A Arbitragem e o Estudante de Direito

Por Selma Ferreira Lemes //

 

As ciências jurídicas, como todas as ciências, evoluem. O direito observa o devir de todas as coisas. As mutações são constantes e ínsitas ao ser humano; afinal, somos uma metamorfose ambulante (parafraseando Raul Seixas). A necessidade de renovação, o aprendizado constante, é o que faz o ser humano andar para frente, mudar de opinião, alterar seu foco de interesse. E, assim como em outras ciências, também na jurídica encontra paragem o diálogo da renovação e da mudança de paradigmas, da ciência conformadora para a ciência transformadora, tal como apregoado pelo sociólogo português Boaventura de Souza Santos.

É diante deste cenário de mudanças que se insere a renovada forma de prestação jurisdicional que é a arbitragem, tal como regulada na Lei nº 9.307, de 23.09.1996 (Lei de Arbitragem – LA). Os estudantes de direito que já dispõem, nas grades curriculares dos cursos de graduação, dos Métodos Extrajudiciários de Solução de Conflitos (MESCs)1, e os que não os têm, mas tiverem o interesse de procurar se informar e estudar, terão um diferencial a mais e se sentirão melhor preparados para atuar como advogados.

É inconteste que o estudante de direito não poderá pensar e agir, como futuro profissional do direito, que a única opção que terá a oferecer ao seu cliente, ao jurisdicionado, para solucionar conflitos que digam respeito a direitos patrimoniais disponíveis2, será propor uma demanda judicial. É sabido que a Academia enfoca à saciedade o processo civil com os incidentes processuais e a pletora de recursos presentes no foro, mas negligencia um ponto importante e fundamental do aprendizado jurídico, que é procurar discutir e fomentar o resultado, ou seja, a prestação jurisdicional de forma mais célere, justa, e que contribua para a paz social. Neste sentido, a arbitragem tem papel de destaque.

Nesta linha, faz-se necessário advertir que o treinamento recebido para os embates forenses, as ferramentas processuais utilizadas, entre elas os infindáveis recursos processuais, não se coadunam com a prática arbitral. O profissional do direito que desejar atuar em arbitragem, como já mencionamos em trabalhos pregressos, deve deixar a armadura de gladiador para o foro e utilizar a vestimenta de cavalheiro do século XXI. Este profissional deve, preponderantemente, focar a negociação e a pacificação do litígio. Compete ao profissional um papel de colaboração efetiva na obtenção da rápida solução da demanda arbitral. Enfim, não se afeiçoa à prática arbitral o advogado extremamente beligerante; este logo perceberá que está em descompasso com o ambiente arbitral, que prima pelo diálogo e consenso constantes.

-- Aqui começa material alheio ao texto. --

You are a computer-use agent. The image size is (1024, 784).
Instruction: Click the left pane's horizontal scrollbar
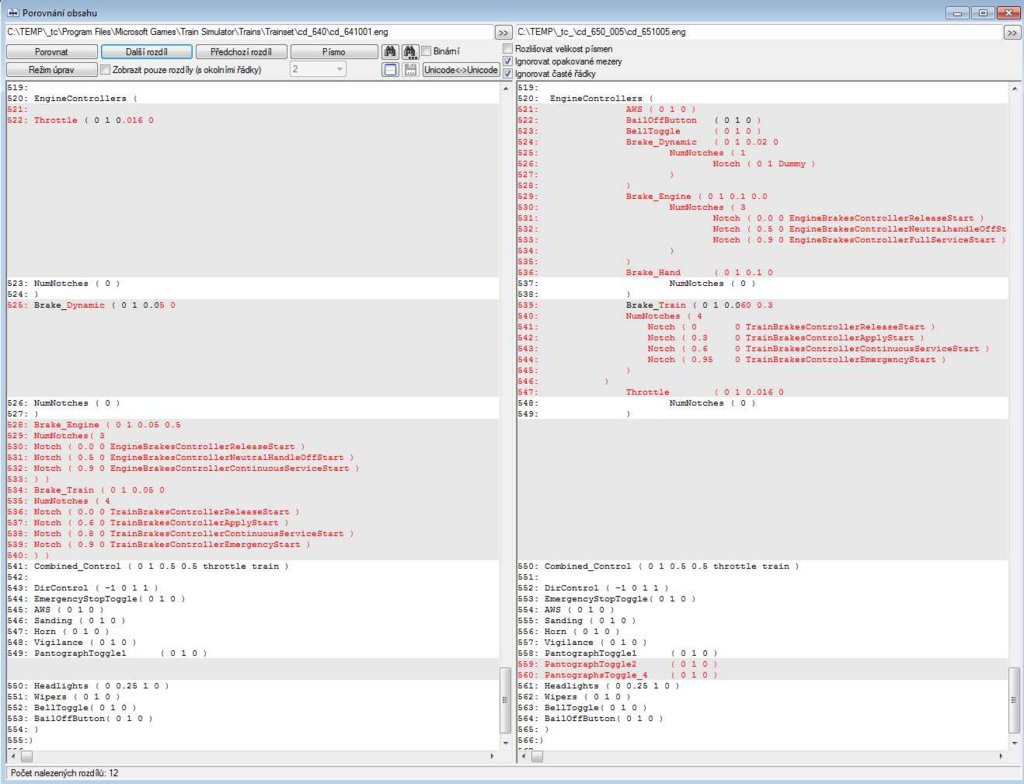(x=250, y=757)
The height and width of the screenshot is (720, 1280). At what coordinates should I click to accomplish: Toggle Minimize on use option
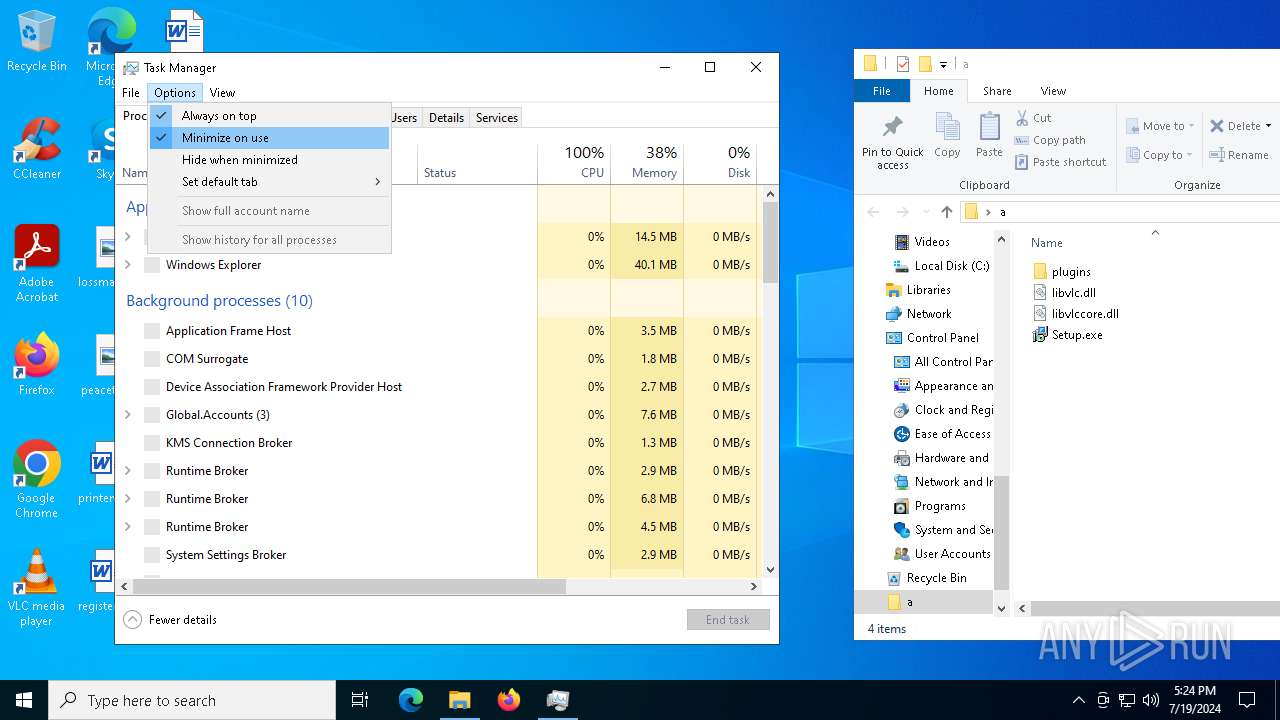pyautogui.click(x=225, y=138)

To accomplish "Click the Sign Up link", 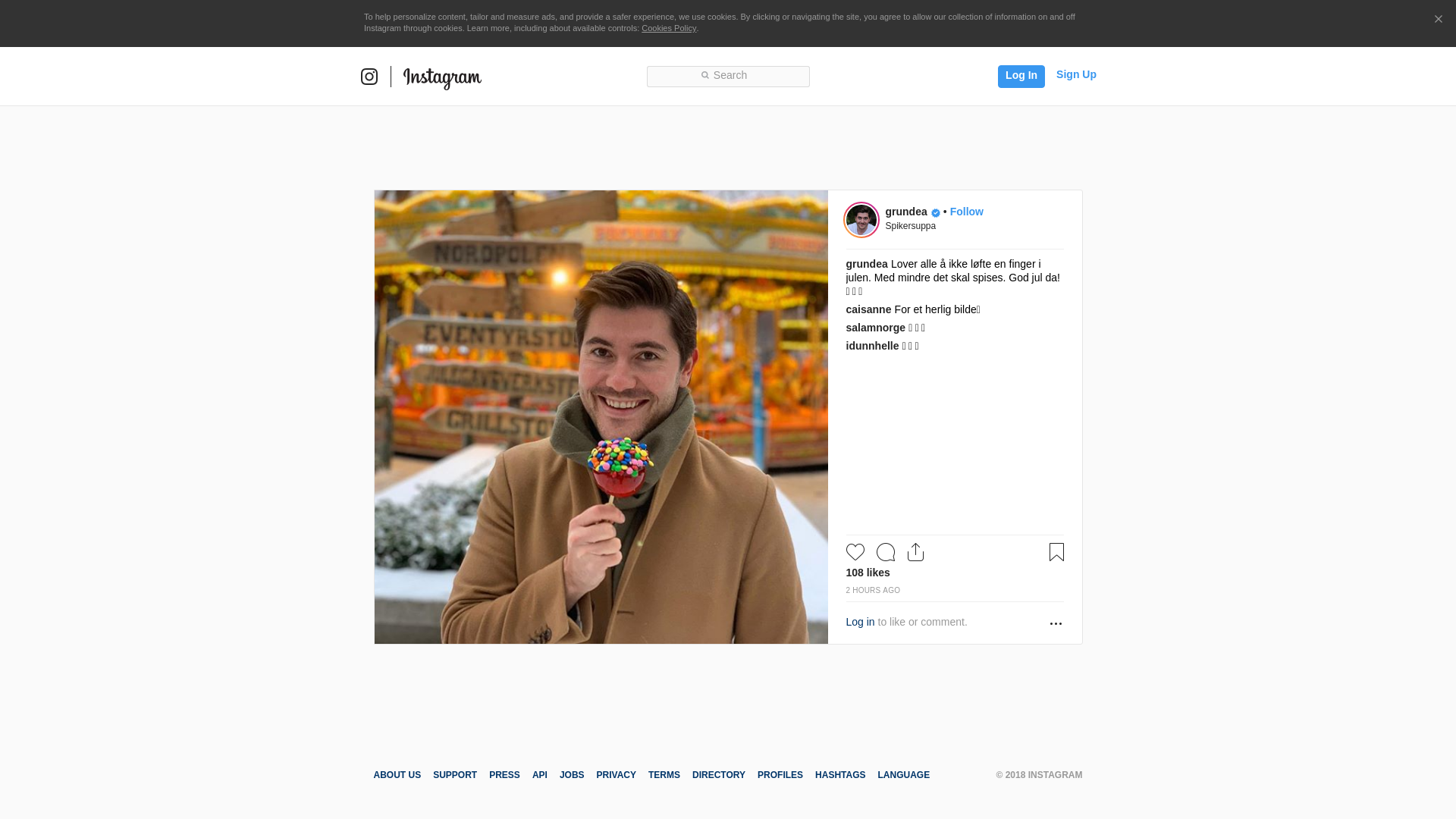I will (x=1075, y=74).
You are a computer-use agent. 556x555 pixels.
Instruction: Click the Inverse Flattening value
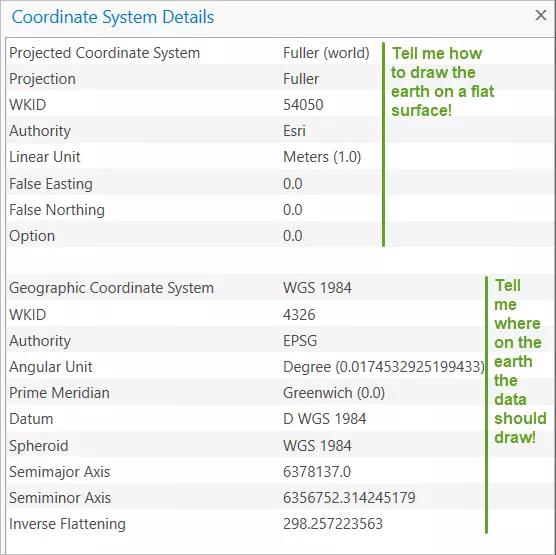333,524
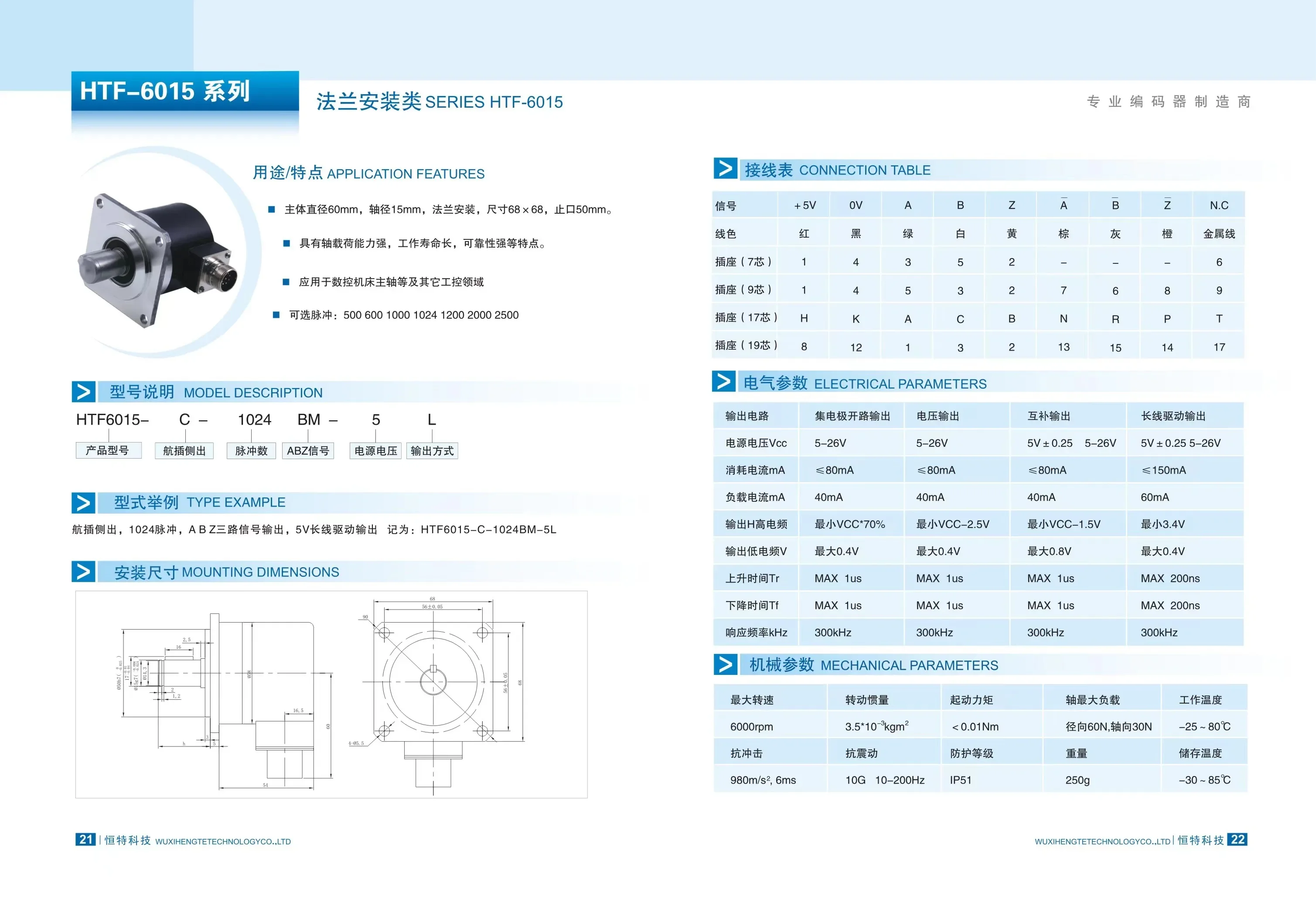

A linguagem arbitral é direta e objetiva, não se presta a exageros e redundâncias, que tanto cansam os juízes3. Até na nomenclatura utilizada verifica-se a ausência do antagonismo das liças forenses, pois a lei manda esta mensagem implícita ao estabelecer que no processo arbitral há “partes” e não “autor/réu”. Como não há o desgaste que se verifica no processo judicial, as partes, muitas vezes, continuam a entabular negócios, o que é praticamente impossível depois de uma contenda judicial.

O que difere o processo arbitral do judicial é a simplificação da forma, respaldada na liberdade, na flexibilidade e na igualdade. Estes três valores estão positivados na LA na forma de princípios. Assim é que o art. 21,§ 2º, determina que o processo arbitral observe e albergue, nas regras estabelecidas pelas partes, o direito de defesa, a igualdade de tratamento das partes e a livre convicção racional do árbitro (independência e imparcialidade) para decidir.

As formas de operacionalizar a arbitragem são a arbitragem institucional e a “ad hoc”. A primeira é quando as partes se valem de uma instituição de arbitragem (Câmara de Arbitragem, Centro de Arbitragem e Conselho Arbitral são as diversas denominações adotadas) que administrará o processo arbitral. A segunda, a arbitragem “ad hoc”, vai se pautar nas regras específicas instituídas pelas partes para o caso. Em ambos os procedimentos, os princípios acima mencionados devem obrigatoriamente estar presentes.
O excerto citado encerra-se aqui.